In 1945, she was turned into a transport ship as part of Operation Hannibal, which oversaw the naval evacuation of German troops and civilians as the Red Army advanced. Apart from Germans, the civilians included Lithuanians, Latvians, Estonians, Prussians, Poles and Croatians.
In the story, when Joana, Florian, Emilia, and the others finally make it onto the ship, they breathe a sigh of relief. Unlike the reader who was just waiting for the fateful moment. And when it came, I dreaded continuing but couldn’t read fast enough.
On 30th January 1945, at 12:30, the Wilhelm Gustloff set sail with a total of 10,852 passengers and crew; an estimated 5,000 of these were children. There were also women, including pregnant women, sick and elderly people.
Because the ship had been fitted with anti-aircraft guns, the Germans, obeying the rules of war, had not marked her as a hospital ship. Also, as she had military personnel onboard, she didn’t have the protection that would have been afforded to hospital ships under international accords. Ironically, the anti-aircraft guns would be rendered useless because of the freezing temperatures; that night, the air temperature fell to between -10° and -18°C.

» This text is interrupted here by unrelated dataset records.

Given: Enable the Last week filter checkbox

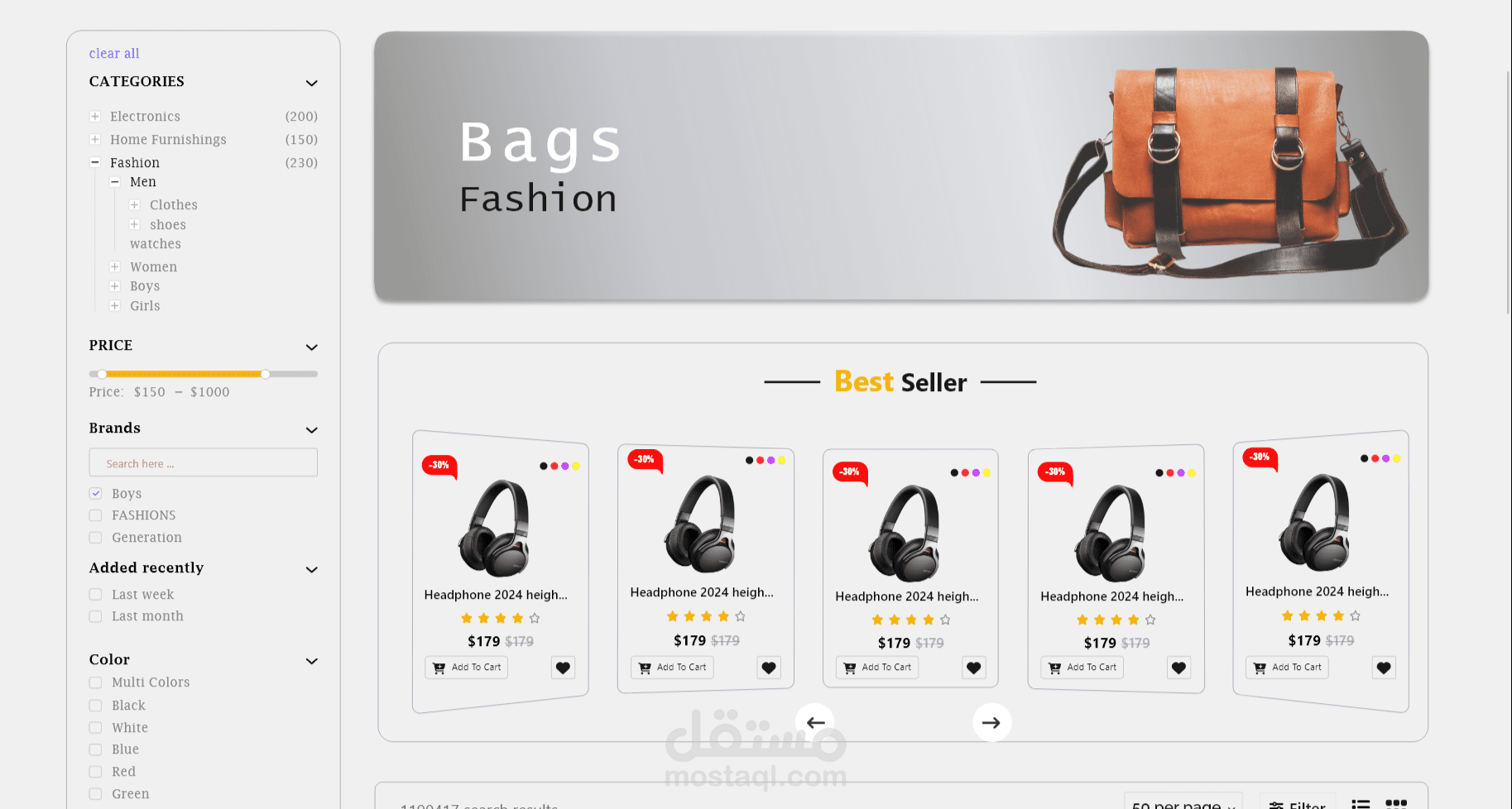Looking at the screenshot, I should (x=96, y=595).
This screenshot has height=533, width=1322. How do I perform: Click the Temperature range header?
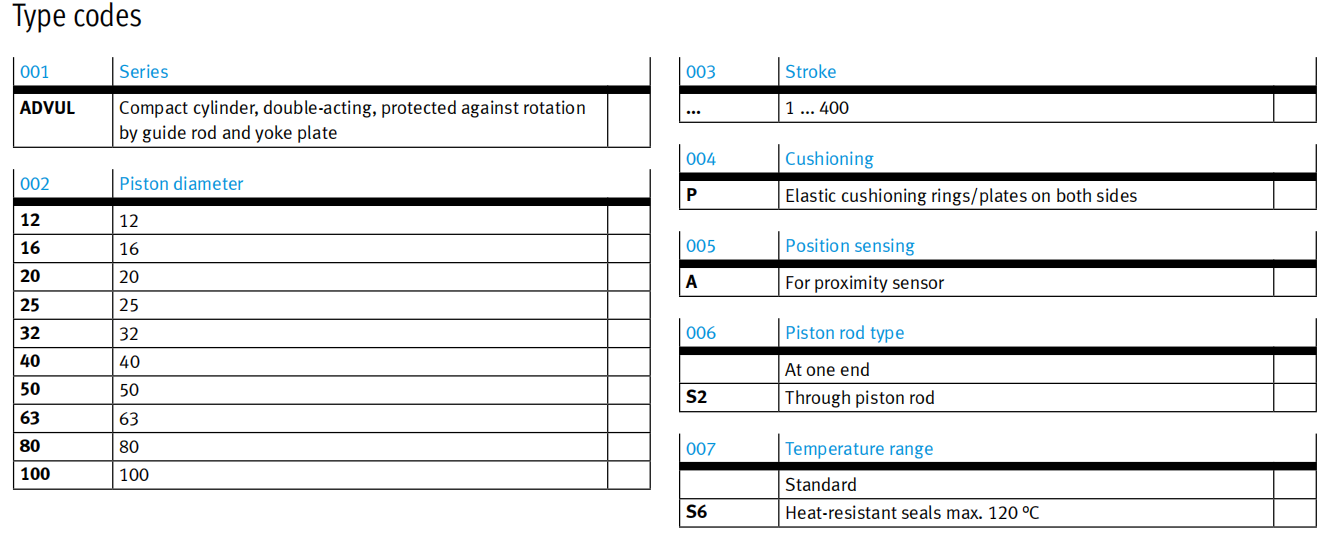(x=859, y=449)
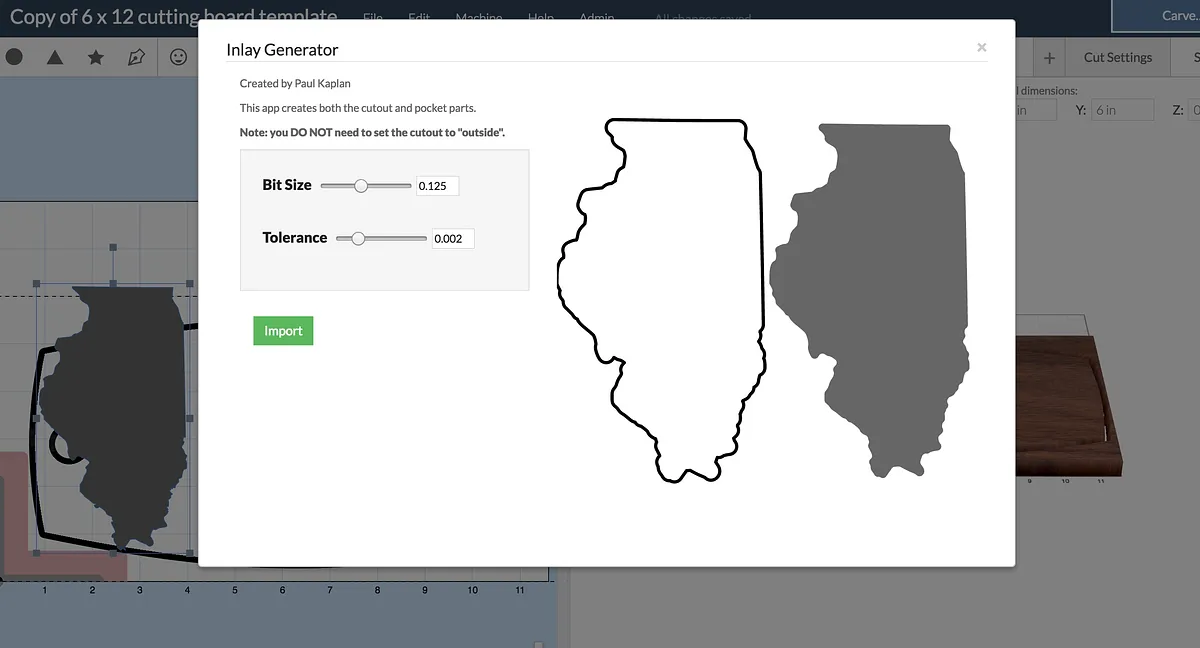The width and height of the screenshot is (1200, 648).
Task: Open the smiley icon library
Action: (178, 57)
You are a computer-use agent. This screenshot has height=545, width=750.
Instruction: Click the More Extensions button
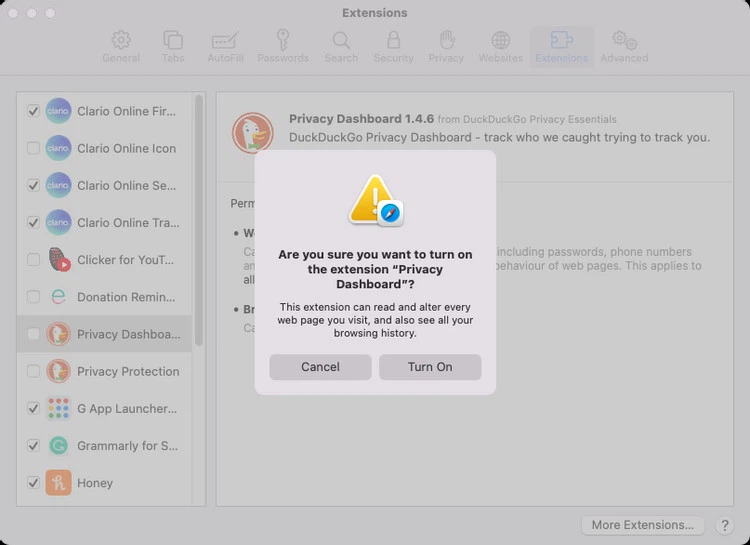(642, 525)
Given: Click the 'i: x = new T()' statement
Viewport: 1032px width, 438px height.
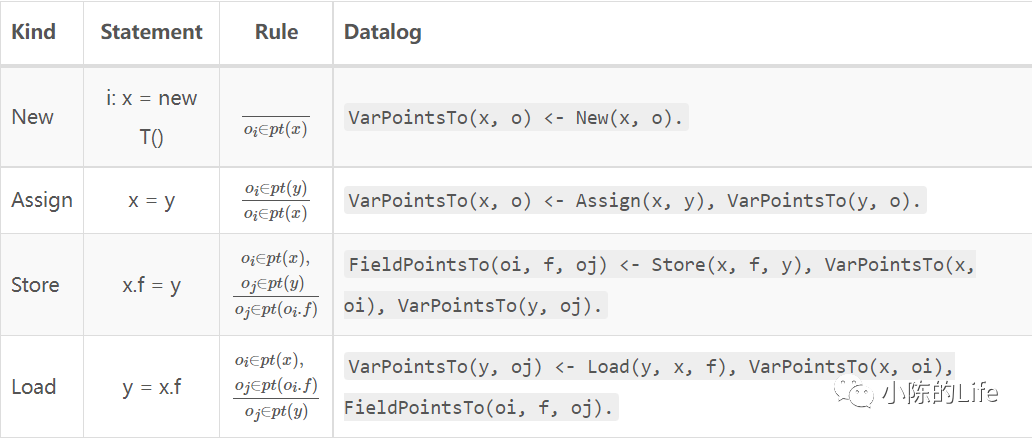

The ship’s captain opted for a course in deep waters, which had been cleared of mines. Informed that a German minesweeper convoy was in the area, he activated the ship’s navigation lights to avoid a collision; unfortunately, this also made his ship an easy target.
Prowling the waters of the Baltic was a Soviet submarine, the S-13, it’s four torpedoes armed and ready. The torpedoes had been named – ‘For the Motherland’; ‘For the Soviet People’; ‘For Leningrad’; ‘For Stalin’.
At about 21:00, the submarine launched its torpedoes at the Wilhelm Gustloff. Three torpedoes found their mark; the fourth, ‘For Stalin’, jammed and had to be disarmed.
The Wilhelm Gustloff was destroyed; it took less than an hour for her to sink. Those who managed to survive the torpedoes, the stampede of trying to get off the ship, the drowning, perished due to exposure. A total of 9,343 people died.
Sepetys captures the panic and moments of heroism so well, there were so many points where I was literally holding my breath. I won’t say what happens to the characters, but I will say I struggled to read the last few chapters because I was crying buckets. Even now, just thinking about it makes me teary.
What I found particularly hard to read was the actions of mothers so desperate to save their children, they did the only think they could think of – they threw their precious ones, wearing life jackets, into the water; I guess they hoped the children would be saved by those who’d managed to get to the lifeboats.
Ruta Sepetys spent three years researching this story. The reason she decided to write it is because she was urged to do so by a cousin who had been due to travel on the Wilhelm Gustloff. But fate intervened, and she didn’t make the ship in time; according to Sepetys, her cousin stood on the port, watching it sail away, believing her life was over. Also, Sepetys’ own father, who’s Lithuanian, had lived for nine years in refugee camps after the war before settling in America.
For me, Sepetys has crafted a beautiful story amidst so much loss and despair because she’s also filled it with love and hope. And I am happy to give this a well-deserved 5*.
I’ll finish with the author’s own words. When asked why she writes these obscure stories, if hidden histories are even important, this was her answer:
“It is important because, during my research, in museums, I found bottles that contained messages that were thrown overboard from some of these refugee ships. And that told me that these souls were desperate for someone, anyone, to know their story. You are that someone. We know the villains’ names; we teach the villains’ names, but we don’t know the victims’ names. 9,343 people perished on the Wilhelm Gustloff; each one had a story. Lift their bottles from the water. Please, give them a voice.”